### [What needs to be done]
Give back every line of the material exactly. Skip the pictures.
*** Dataset records Section Begins ***
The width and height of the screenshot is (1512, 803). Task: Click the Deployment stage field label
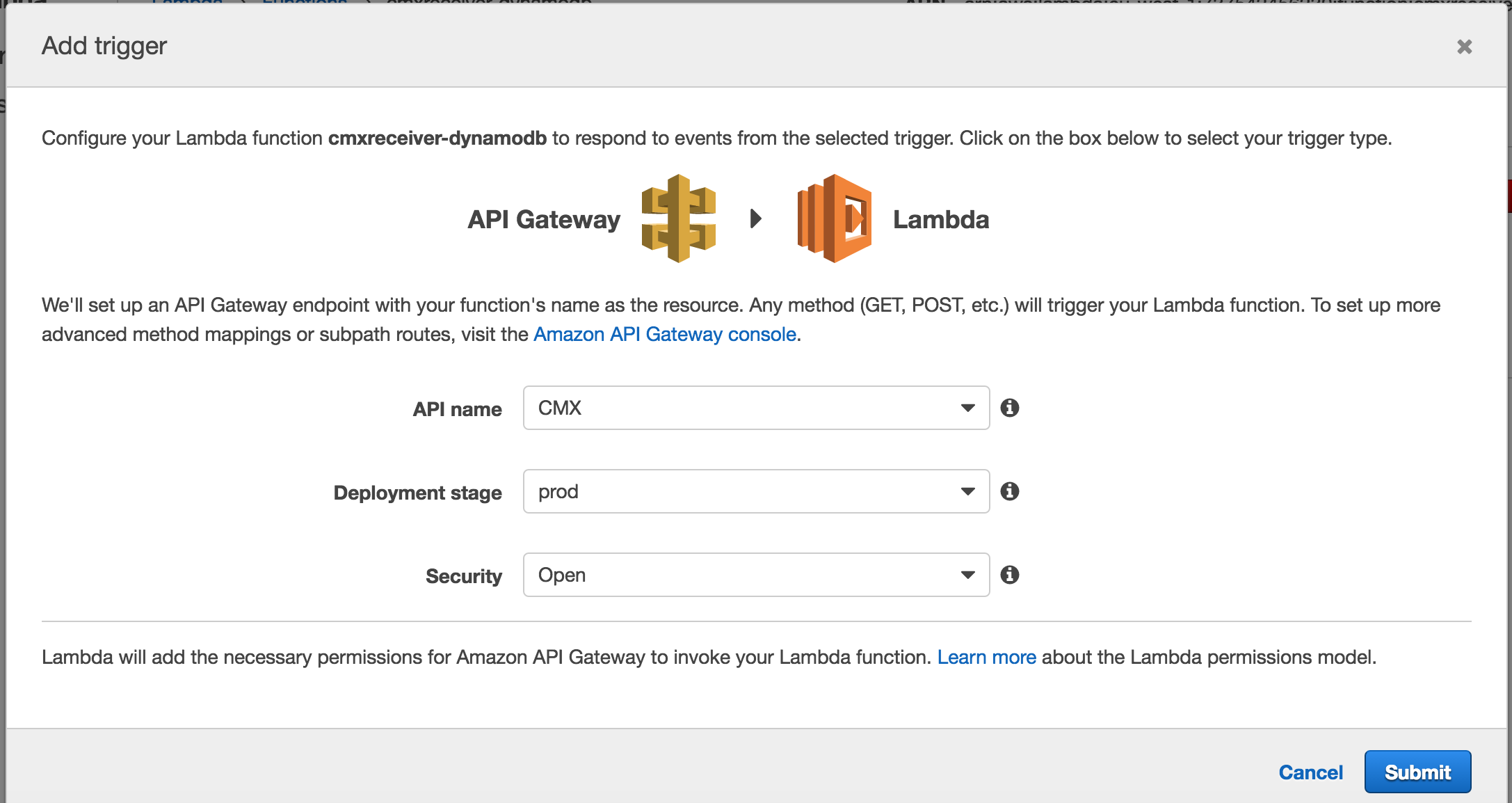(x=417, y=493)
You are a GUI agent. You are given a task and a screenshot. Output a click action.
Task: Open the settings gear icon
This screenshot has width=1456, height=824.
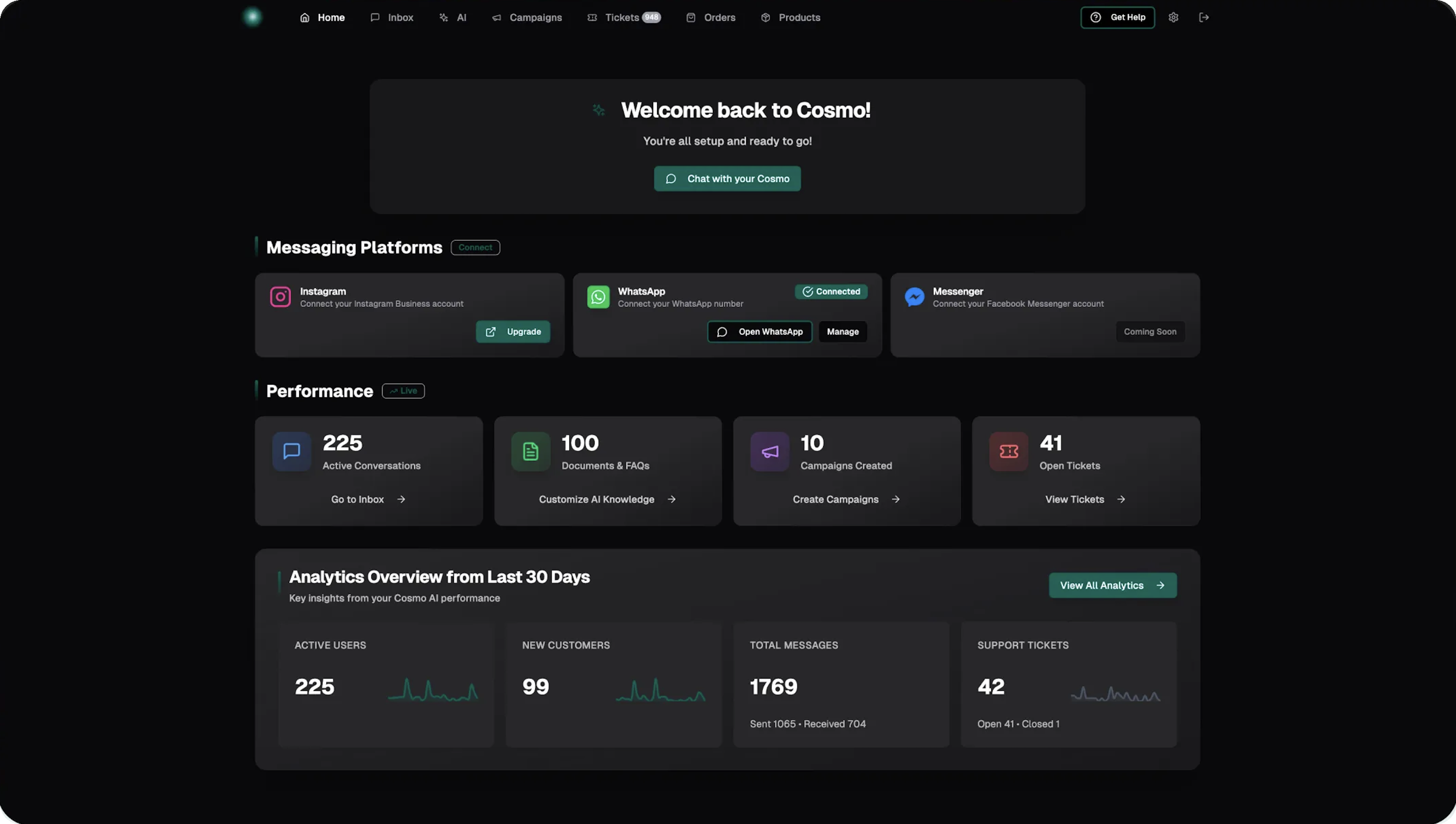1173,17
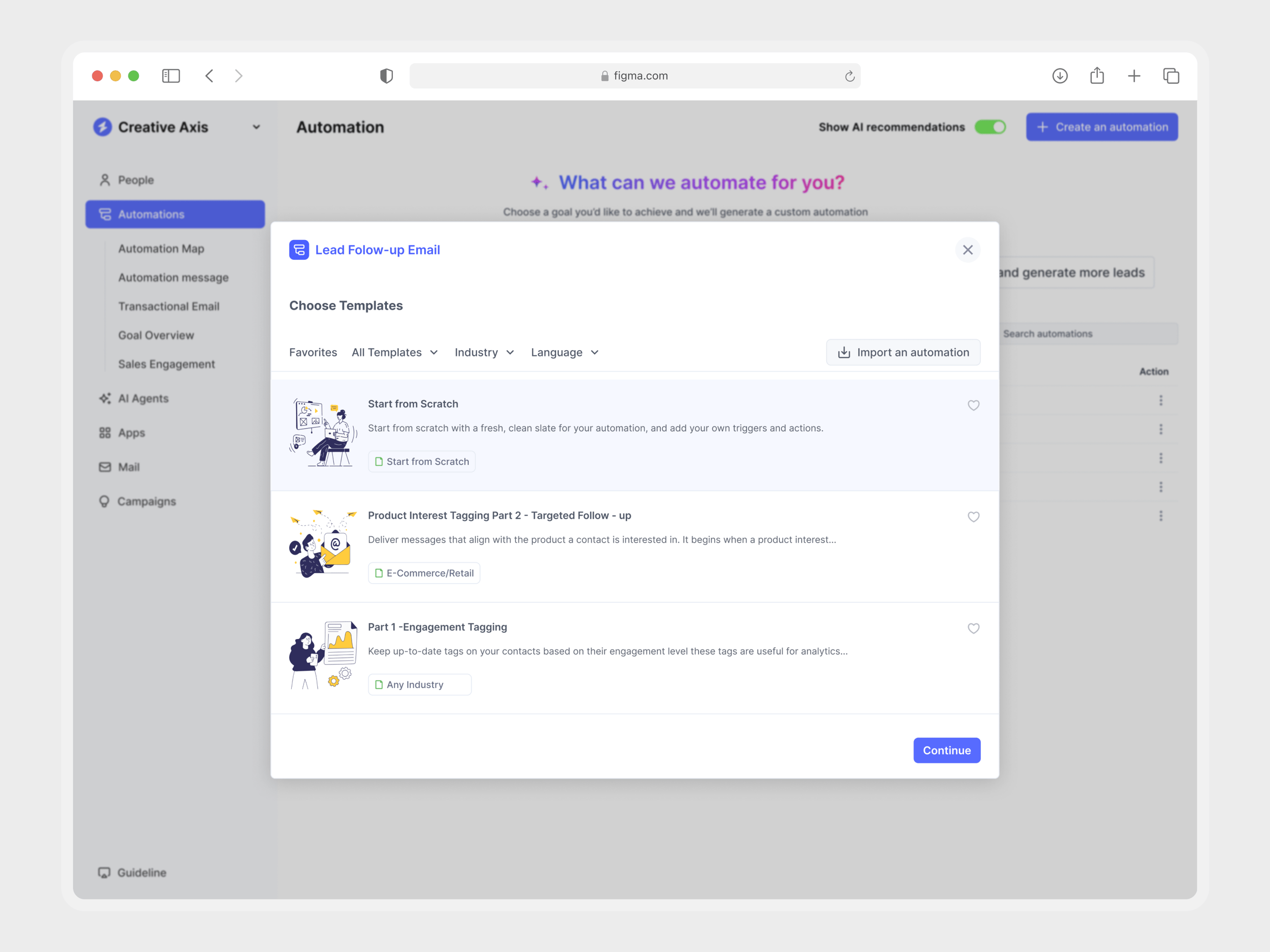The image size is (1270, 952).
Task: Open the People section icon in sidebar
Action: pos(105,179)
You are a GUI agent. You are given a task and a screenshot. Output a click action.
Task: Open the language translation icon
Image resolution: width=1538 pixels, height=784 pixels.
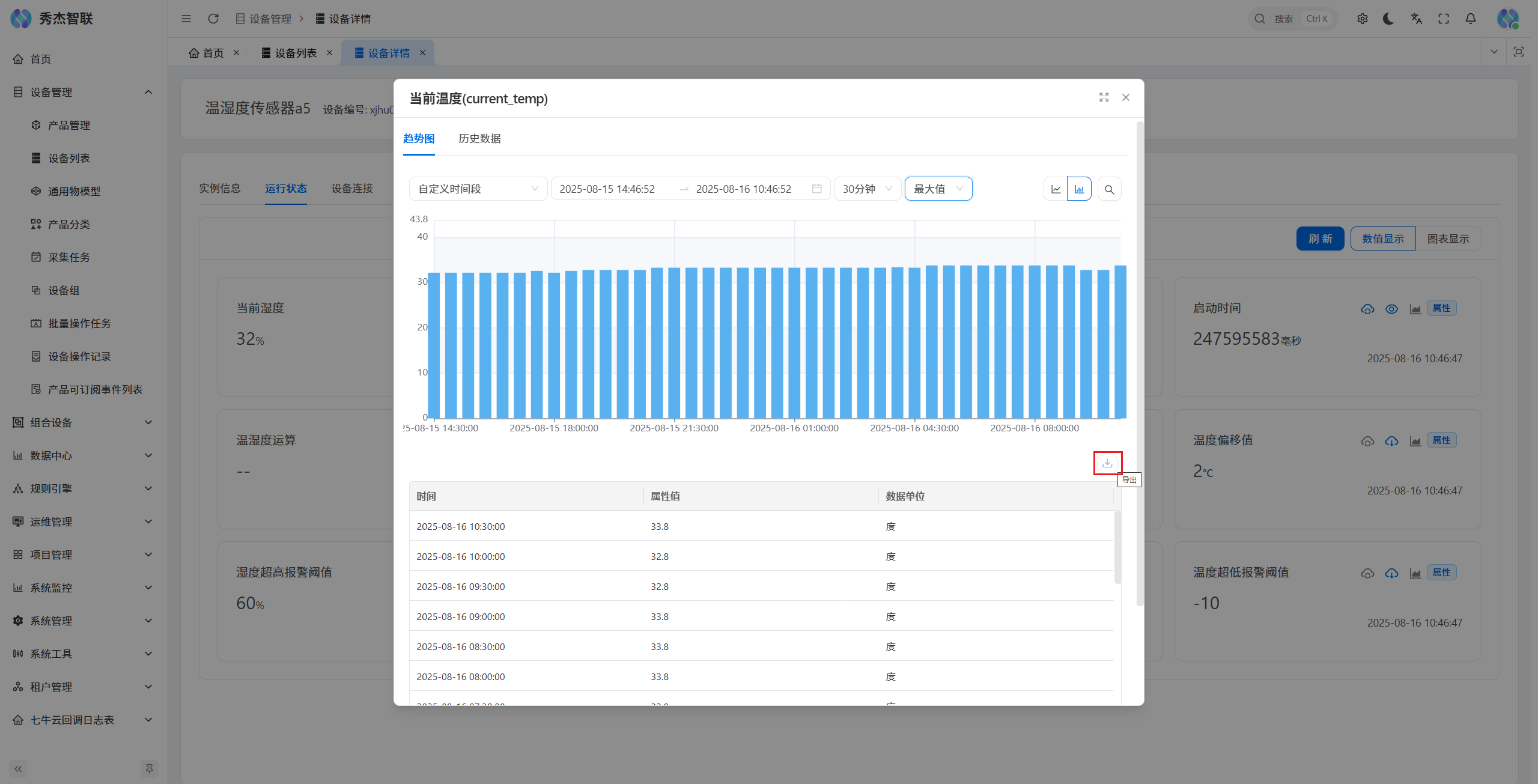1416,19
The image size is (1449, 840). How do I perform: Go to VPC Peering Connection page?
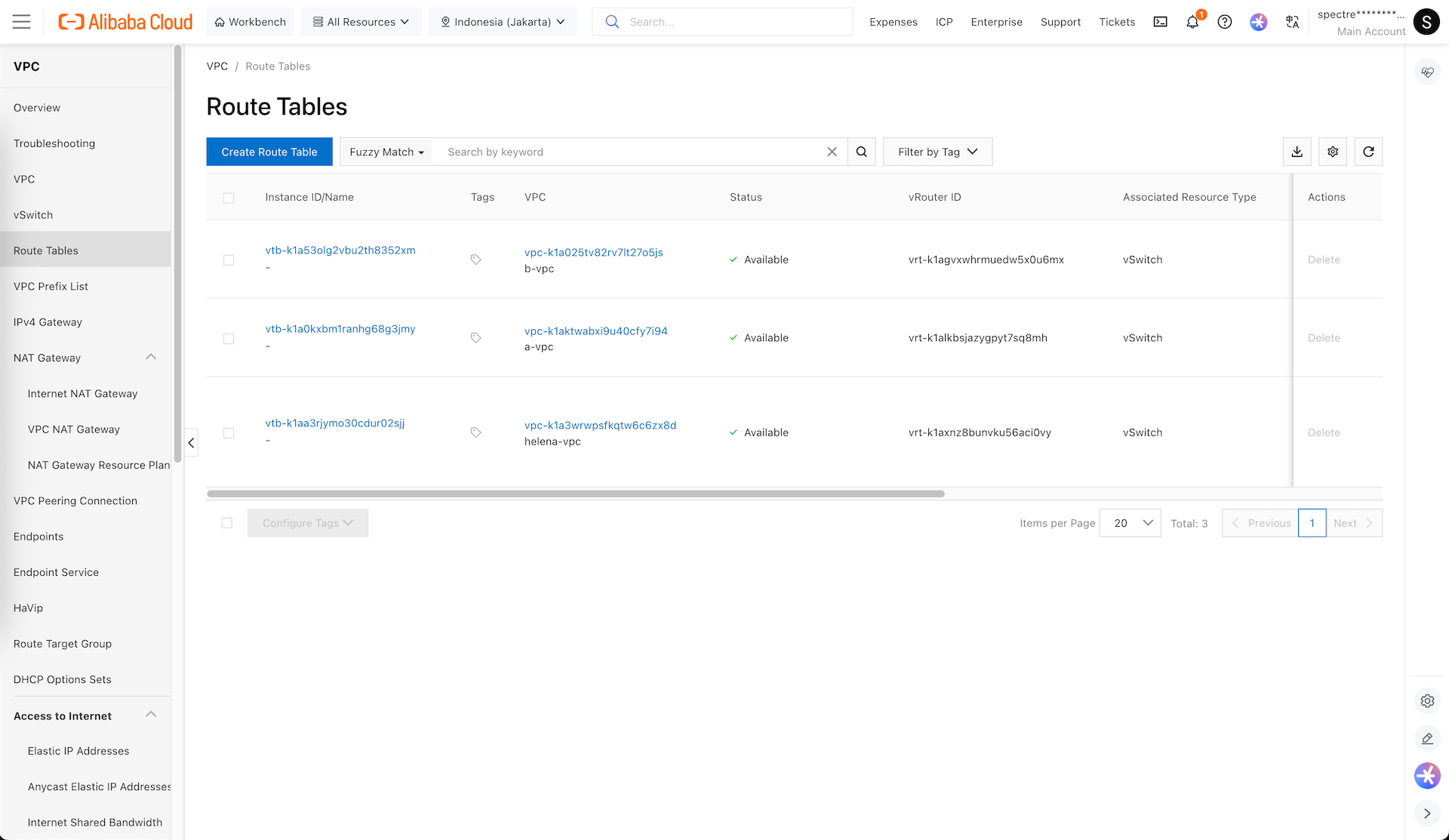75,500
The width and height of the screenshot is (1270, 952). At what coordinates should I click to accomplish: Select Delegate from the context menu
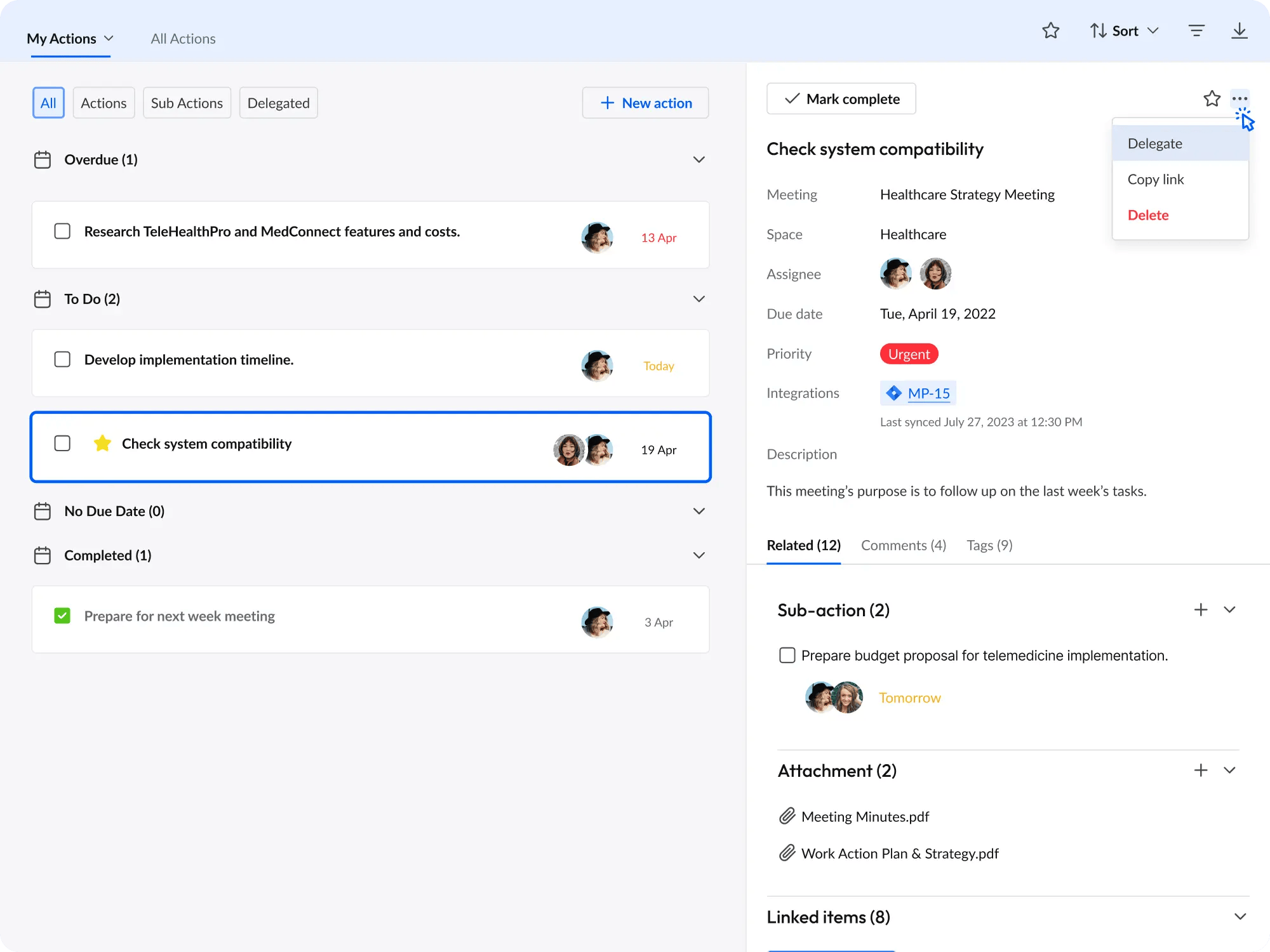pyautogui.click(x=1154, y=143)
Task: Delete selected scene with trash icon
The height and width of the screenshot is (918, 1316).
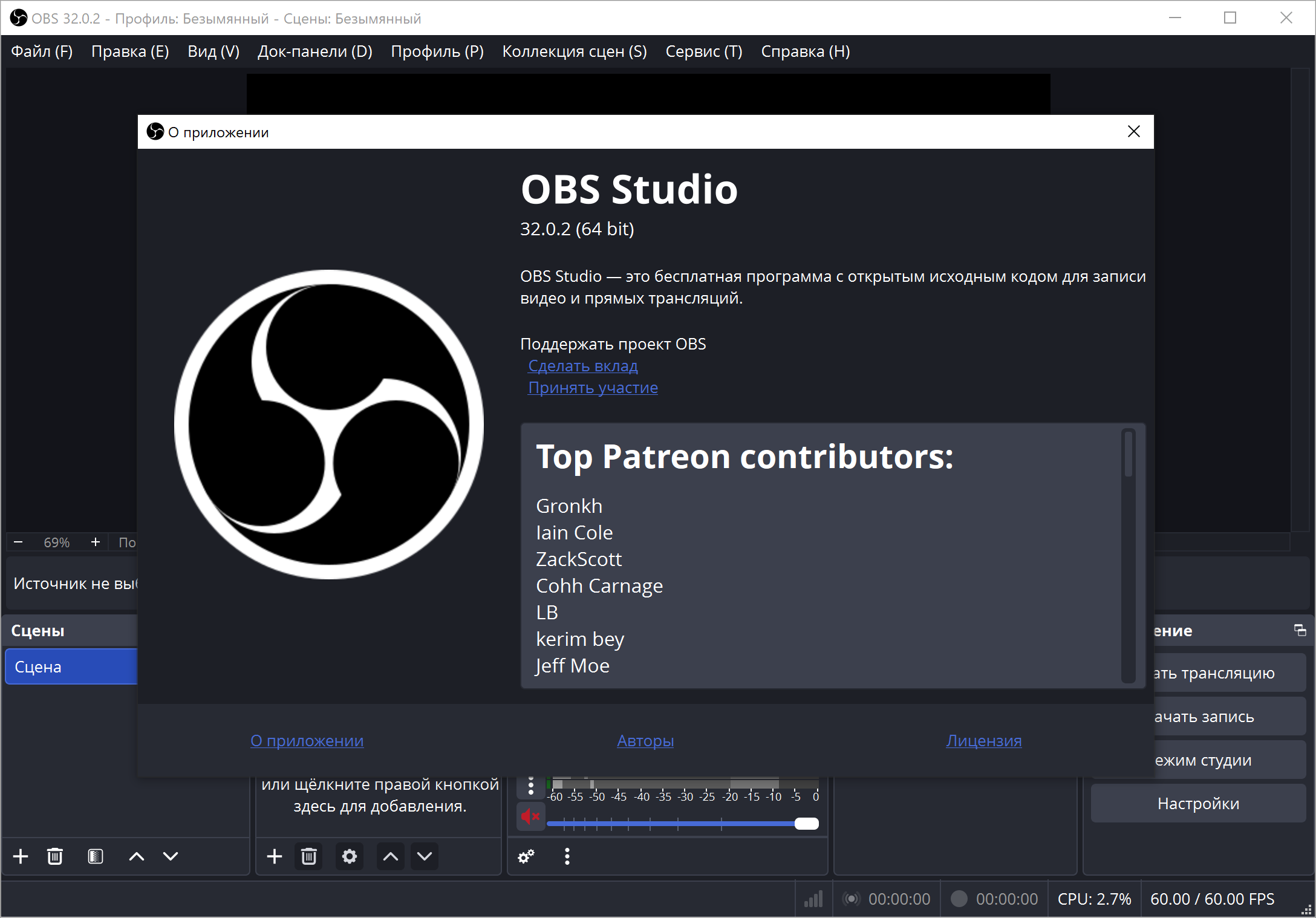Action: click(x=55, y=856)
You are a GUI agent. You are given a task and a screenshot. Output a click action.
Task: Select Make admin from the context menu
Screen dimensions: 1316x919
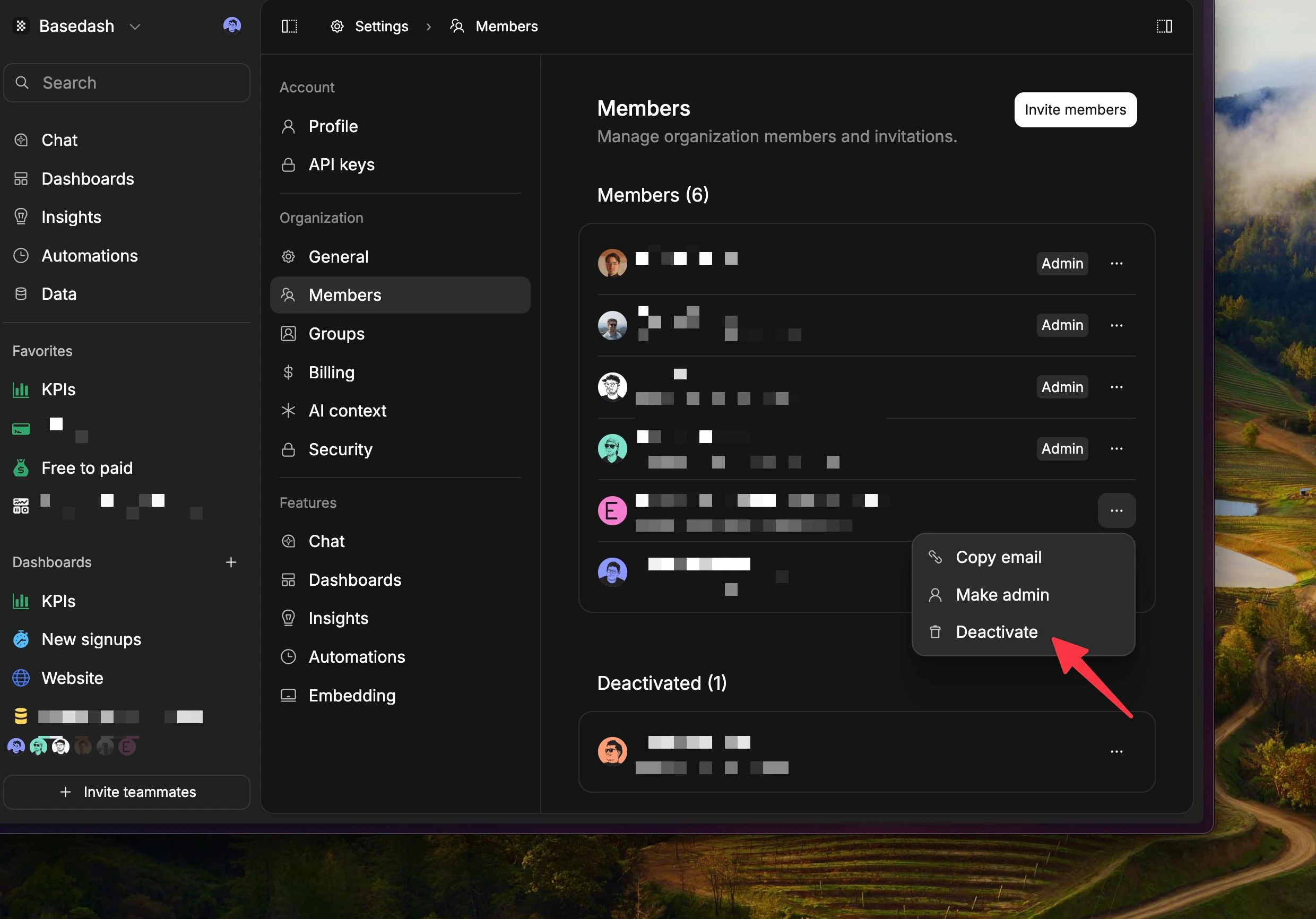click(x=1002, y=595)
*** Dataset records Section Ends ***
### [Problem solution]
The width and height of the screenshot is (1512, 803). Task: Click the Deployment stage field label
(x=417, y=493)
You are a GUI agent. You are given a task and a screenshot. Output a click action.
Task: Open the settings gear icon
This screenshot has width=1456, height=824.
1173,17
The image size is (1270, 952).
Task: Open the People section icon in sidebar
Action: pos(105,179)
You are a GUI agent. You are given a task and a screenshot. Output a click action.
Task: Open the language translation icon
Image resolution: width=1538 pixels, height=784 pixels.
1416,19
The image size is (1449, 840). How do I perform: Go to VPC Peering Connection page?
75,500
The width and height of the screenshot is (1270, 952). At what coordinates should I click to accomplish: Select Delegate from the context menu
pyautogui.click(x=1154, y=143)
Task: Delete selected scene with trash icon
The height and width of the screenshot is (918, 1316).
Action: click(x=55, y=856)
You are a GUI agent. You are given a task and a screenshot. Output a click action.
Task: Select Make admin from the context menu
Screen dimensions: 1316x919
click(x=1002, y=595)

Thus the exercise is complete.